Eventually, one of the farmers nervously approached with both hands empty and in front of him. He pointed at Waeh-Loh and said, “Willow?”
“Close enough,” Waeh-Loh muttered in Elvish and then fainted.
Chapter 96
One of the farmers lived a stone’s throw from the shore, and the three of them carried Willow there. They stood around the straw pallet where she lay, muttering and jabbering to each other, no doubt deciding her fate.
Willow didn’t care. She had escaped, and that was all that mattered. She had been strong enough. She had had sufficient discipline to make it. She clung to her dowel, and slept.
She awoke to someone lifting her head. A bowl of broth was pressed to her lips, and she took a few sips before she lost consciousness again. Later, she drank some more, and gradually her strength returned.
The two visiting farmers had long since gone home, and the farmer whose hovel she stayed in was working the field across the dirt road from his home. This left her alone with his wife and young daughter.
Their conversation was extremely limited.
“Willow, I am called Dursana,” the woman said.
“Dursana,” replied Willow.
“I am called Dinthia!” the daughter crowed.
“Dinthia,” said Willow, and Dinthia was delighted. The strange creature had said her name.
Dursana soon left to perform her chores, leaving Willow alone with Dinthia. There was something about the child that irritated a sore part of her soul, that troubled the closed off section of her memories. Something that made Waeh-Loh simultaneously want to drive the child away with shrieks and blows and also hug the child to her breast and never let her go.
Dinthia had not tired of the Identification Game.
“Willow, I am called Dinthia!” she would say.
“Dinthia,” Willow acknowledged, rapidly losing patience.
“I am c
alled Dinthia!”
“Dinthia.”
“I am called Dinthia, Willow!”
“Go away,” she muttered in Elvish.
“Girwhy?” Dinthia said, trying to repeat the Elvish words.
“Yes,” Willow said, turning onto her side and closing her eyes. “Girwhy.
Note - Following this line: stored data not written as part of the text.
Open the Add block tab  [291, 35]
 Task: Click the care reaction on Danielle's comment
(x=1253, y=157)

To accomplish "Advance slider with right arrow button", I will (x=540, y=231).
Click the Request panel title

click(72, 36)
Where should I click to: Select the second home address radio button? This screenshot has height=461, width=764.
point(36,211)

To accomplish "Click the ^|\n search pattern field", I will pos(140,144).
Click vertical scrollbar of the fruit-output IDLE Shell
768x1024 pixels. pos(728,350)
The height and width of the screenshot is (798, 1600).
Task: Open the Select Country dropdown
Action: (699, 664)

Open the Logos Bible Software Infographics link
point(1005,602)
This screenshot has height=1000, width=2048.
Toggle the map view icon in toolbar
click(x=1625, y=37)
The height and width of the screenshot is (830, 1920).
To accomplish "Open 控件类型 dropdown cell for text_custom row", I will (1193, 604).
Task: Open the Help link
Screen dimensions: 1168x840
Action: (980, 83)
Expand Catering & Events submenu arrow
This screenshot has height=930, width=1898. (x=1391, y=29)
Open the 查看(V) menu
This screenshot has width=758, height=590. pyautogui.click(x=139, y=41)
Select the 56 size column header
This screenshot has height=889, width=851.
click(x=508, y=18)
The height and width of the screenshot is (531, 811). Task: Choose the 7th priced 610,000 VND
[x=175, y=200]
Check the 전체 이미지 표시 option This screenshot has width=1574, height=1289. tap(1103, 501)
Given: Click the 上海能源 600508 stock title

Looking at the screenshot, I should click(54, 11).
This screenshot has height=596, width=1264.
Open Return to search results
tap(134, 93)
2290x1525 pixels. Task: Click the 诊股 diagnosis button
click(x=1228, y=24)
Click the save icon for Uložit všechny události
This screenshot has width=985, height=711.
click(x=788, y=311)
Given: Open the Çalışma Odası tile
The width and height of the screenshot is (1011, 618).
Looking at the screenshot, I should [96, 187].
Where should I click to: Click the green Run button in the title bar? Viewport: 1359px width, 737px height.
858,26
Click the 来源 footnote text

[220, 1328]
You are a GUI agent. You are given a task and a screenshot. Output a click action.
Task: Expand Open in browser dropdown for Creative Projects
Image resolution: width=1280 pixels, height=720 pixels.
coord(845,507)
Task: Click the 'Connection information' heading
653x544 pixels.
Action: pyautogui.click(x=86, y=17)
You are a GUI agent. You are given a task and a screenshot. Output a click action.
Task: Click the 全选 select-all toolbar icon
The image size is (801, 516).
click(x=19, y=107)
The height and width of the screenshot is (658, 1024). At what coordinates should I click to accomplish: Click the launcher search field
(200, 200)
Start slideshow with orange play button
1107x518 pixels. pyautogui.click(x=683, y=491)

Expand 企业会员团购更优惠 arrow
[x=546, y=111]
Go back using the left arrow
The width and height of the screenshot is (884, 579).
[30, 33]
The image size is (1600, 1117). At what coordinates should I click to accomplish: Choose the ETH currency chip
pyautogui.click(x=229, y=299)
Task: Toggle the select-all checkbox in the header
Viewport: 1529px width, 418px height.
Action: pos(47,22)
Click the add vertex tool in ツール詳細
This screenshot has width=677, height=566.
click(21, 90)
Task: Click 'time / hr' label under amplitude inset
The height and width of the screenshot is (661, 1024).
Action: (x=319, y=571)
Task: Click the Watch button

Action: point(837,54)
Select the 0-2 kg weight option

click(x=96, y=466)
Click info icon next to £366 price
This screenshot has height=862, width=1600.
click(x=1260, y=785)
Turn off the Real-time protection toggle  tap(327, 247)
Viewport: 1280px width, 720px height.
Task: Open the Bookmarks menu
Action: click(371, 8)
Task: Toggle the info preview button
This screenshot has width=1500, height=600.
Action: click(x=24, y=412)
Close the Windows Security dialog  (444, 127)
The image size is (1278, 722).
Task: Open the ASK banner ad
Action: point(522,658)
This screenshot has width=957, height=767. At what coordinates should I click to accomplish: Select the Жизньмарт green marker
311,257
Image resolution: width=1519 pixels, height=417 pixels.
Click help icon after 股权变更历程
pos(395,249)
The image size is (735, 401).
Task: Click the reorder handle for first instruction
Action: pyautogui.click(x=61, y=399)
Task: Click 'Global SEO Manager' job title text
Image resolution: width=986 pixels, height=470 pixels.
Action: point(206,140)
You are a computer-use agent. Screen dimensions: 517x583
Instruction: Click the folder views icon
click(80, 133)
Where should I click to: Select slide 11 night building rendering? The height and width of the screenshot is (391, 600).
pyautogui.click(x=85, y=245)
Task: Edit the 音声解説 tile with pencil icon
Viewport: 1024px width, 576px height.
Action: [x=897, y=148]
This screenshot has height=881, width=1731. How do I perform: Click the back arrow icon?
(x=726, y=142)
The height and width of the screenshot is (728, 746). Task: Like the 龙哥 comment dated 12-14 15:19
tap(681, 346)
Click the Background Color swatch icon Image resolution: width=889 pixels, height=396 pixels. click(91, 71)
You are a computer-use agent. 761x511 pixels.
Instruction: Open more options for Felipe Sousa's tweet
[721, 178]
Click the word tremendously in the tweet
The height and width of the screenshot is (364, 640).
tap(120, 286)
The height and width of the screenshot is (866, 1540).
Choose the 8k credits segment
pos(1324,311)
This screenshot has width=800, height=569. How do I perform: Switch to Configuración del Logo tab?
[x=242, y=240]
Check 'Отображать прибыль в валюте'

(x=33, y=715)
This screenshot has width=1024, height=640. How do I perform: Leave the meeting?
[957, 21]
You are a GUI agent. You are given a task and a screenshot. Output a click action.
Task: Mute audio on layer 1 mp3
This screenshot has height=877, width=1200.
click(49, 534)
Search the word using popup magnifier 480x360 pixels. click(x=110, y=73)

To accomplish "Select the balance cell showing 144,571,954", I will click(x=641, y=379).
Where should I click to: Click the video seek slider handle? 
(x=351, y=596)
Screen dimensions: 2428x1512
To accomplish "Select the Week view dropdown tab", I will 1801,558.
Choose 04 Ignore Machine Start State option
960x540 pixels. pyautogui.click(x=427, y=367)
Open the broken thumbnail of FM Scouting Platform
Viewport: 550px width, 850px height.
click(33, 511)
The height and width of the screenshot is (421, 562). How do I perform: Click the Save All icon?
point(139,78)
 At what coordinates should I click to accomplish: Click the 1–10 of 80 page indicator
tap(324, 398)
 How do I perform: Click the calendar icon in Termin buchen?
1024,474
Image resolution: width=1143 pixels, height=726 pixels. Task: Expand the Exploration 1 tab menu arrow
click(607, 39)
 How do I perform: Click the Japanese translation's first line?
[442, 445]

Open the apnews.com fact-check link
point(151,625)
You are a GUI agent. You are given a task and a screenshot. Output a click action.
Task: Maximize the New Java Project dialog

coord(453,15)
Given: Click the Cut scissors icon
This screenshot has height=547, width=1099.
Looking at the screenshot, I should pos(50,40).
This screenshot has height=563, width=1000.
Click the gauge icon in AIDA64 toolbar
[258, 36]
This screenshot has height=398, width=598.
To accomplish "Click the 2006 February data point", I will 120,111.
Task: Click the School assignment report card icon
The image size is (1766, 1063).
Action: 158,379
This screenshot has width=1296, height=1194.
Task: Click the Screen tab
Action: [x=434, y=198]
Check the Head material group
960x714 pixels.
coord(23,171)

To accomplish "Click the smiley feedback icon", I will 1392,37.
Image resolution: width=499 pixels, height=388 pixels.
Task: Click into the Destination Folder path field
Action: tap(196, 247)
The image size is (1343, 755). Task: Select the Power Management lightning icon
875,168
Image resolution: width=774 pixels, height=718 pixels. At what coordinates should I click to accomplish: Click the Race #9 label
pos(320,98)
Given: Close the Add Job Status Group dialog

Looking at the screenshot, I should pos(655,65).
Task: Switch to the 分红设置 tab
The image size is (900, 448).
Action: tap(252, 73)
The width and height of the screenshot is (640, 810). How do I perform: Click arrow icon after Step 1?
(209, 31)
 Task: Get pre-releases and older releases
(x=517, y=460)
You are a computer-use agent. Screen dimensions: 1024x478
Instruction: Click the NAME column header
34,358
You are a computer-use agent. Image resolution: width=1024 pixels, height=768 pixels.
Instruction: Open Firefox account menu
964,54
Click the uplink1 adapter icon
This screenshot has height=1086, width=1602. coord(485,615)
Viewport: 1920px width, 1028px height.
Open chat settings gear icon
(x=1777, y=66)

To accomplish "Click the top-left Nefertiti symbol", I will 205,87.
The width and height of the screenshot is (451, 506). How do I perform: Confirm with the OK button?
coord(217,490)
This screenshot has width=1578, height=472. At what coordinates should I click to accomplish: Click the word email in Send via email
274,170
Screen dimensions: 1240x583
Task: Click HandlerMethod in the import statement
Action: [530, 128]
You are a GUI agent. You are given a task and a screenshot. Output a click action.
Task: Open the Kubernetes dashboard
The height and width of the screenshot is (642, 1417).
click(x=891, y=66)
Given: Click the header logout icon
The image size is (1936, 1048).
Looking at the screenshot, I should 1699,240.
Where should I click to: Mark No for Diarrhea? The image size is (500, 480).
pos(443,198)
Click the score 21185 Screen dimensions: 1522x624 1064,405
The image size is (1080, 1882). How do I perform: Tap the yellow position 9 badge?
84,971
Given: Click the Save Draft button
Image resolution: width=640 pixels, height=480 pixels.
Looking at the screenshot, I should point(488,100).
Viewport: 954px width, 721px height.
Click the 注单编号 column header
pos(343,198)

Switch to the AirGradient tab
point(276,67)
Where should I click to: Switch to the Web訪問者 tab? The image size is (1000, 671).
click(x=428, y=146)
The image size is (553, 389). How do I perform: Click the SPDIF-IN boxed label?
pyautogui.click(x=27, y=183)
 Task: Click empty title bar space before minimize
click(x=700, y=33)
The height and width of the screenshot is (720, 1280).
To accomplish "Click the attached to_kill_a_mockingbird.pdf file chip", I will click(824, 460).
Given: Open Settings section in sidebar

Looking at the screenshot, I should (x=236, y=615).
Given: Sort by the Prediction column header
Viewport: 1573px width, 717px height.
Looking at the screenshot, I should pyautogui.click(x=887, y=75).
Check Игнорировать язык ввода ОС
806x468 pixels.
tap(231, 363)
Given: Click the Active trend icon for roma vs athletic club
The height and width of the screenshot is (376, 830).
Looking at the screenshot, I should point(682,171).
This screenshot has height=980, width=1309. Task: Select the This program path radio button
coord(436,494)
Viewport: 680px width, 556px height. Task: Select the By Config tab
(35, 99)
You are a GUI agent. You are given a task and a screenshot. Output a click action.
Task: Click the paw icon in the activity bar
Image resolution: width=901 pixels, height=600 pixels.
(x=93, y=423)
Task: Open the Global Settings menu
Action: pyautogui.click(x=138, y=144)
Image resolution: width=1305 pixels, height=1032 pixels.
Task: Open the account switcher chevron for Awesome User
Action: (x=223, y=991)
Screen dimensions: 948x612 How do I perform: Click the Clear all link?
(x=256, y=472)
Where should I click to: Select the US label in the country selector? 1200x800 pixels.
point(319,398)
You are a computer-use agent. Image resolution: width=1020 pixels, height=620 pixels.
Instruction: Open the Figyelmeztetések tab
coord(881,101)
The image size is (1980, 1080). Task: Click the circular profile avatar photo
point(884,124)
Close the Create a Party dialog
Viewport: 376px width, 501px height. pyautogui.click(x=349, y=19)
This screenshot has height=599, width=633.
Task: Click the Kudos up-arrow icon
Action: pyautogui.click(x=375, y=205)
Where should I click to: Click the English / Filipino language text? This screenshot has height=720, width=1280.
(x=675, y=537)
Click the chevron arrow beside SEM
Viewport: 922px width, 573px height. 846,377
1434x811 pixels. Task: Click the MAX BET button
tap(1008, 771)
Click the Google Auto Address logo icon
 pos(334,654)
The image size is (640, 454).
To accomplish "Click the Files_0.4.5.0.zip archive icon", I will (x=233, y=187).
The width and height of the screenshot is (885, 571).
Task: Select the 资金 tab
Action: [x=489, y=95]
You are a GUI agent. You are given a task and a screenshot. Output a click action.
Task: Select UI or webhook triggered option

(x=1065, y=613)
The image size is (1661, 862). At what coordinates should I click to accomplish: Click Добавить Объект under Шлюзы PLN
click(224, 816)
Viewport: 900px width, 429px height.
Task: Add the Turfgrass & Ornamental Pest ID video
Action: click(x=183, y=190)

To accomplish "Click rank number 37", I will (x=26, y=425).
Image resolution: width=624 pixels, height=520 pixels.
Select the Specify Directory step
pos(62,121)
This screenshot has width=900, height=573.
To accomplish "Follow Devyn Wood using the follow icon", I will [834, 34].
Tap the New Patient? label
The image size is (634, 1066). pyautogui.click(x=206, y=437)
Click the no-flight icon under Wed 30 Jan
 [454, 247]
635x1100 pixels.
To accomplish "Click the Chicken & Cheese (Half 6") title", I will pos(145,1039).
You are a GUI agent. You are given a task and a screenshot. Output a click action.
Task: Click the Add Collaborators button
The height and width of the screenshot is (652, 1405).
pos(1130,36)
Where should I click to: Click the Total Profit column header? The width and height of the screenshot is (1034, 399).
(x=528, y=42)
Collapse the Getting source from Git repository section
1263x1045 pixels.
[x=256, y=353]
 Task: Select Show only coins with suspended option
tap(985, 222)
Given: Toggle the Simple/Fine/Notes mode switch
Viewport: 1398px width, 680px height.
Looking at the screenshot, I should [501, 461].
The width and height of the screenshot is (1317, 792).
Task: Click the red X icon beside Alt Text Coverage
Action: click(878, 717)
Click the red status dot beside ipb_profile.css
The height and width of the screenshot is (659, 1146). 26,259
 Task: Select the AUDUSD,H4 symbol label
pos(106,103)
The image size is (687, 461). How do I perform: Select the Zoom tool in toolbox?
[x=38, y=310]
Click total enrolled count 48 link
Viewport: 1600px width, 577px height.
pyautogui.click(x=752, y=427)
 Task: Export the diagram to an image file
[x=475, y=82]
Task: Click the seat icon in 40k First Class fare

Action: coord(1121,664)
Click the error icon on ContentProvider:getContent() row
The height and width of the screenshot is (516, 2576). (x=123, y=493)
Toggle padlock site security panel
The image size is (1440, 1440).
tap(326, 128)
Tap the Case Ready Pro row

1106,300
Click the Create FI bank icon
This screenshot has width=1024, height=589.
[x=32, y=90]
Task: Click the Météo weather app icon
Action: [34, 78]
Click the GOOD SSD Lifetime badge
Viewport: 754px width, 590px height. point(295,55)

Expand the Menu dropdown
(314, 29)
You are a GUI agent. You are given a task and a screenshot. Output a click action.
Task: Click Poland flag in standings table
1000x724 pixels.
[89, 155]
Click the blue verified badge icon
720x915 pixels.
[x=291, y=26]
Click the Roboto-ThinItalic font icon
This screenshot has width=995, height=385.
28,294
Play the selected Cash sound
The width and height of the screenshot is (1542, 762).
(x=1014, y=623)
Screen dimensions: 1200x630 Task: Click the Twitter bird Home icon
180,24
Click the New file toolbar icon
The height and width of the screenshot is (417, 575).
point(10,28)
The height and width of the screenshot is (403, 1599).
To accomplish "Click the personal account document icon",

And stay why.”
* * *
After dusk, the farmer, whose name was Antheenio, returned home from his toils. He conversed with his family at great length.
“Girwhy!” Dinthia shouted to him, giggling. “Girwhy!”
Antheenio tousled his daughter’s hair, and the sight hurt Willow so much that she sneered. Affection was for the weak. If Willow had meant him harm, she could have used that affection against him. Foolish to display it so casually.
Dursana had prepared dinner, and Antheenio helped Willow to the table. The food had a weird aroma unlike anything she had encountered before, but she was so hungry that she dove right in. She stopped, though, when she caught their stares out of the corner of her eyes.
“What?” she said in Elvish, not that it did any good. Her stomach growled, but she ignored it. Discipline.
Antheenio said something that sounded like, “Ju na fooleen wubba wubba,” and extended his hand to her. Willow noted that the members of the family had joined hands and that only Willow was needed to complete the circle.
Some religious ceremony of some sort? Willow didn’t care. She was hungry and the sooner she gave them what they wanted, the sooner she would be able to eat.
She took the farmer’s hand and then, when offered, his wife’s hand as well. The circle was made whole.
The family started murmuring some chant, and swayed to and fro. Willow waited with annoyance but did not speak. At last, they finished and it was time to eat.
Willow had managed to down two mouthfuls of the strange orange hash when suddenly there was a tremendous burst of light in the center of the hovel, and a rush of air blew her hair into her face.
Willow leapt from her chair without thinking and ran to the door of the hovel. She fumbled at the mechanism to open it.
“Hold, elf!” said a man’s voice in a heavily-accented Elvish.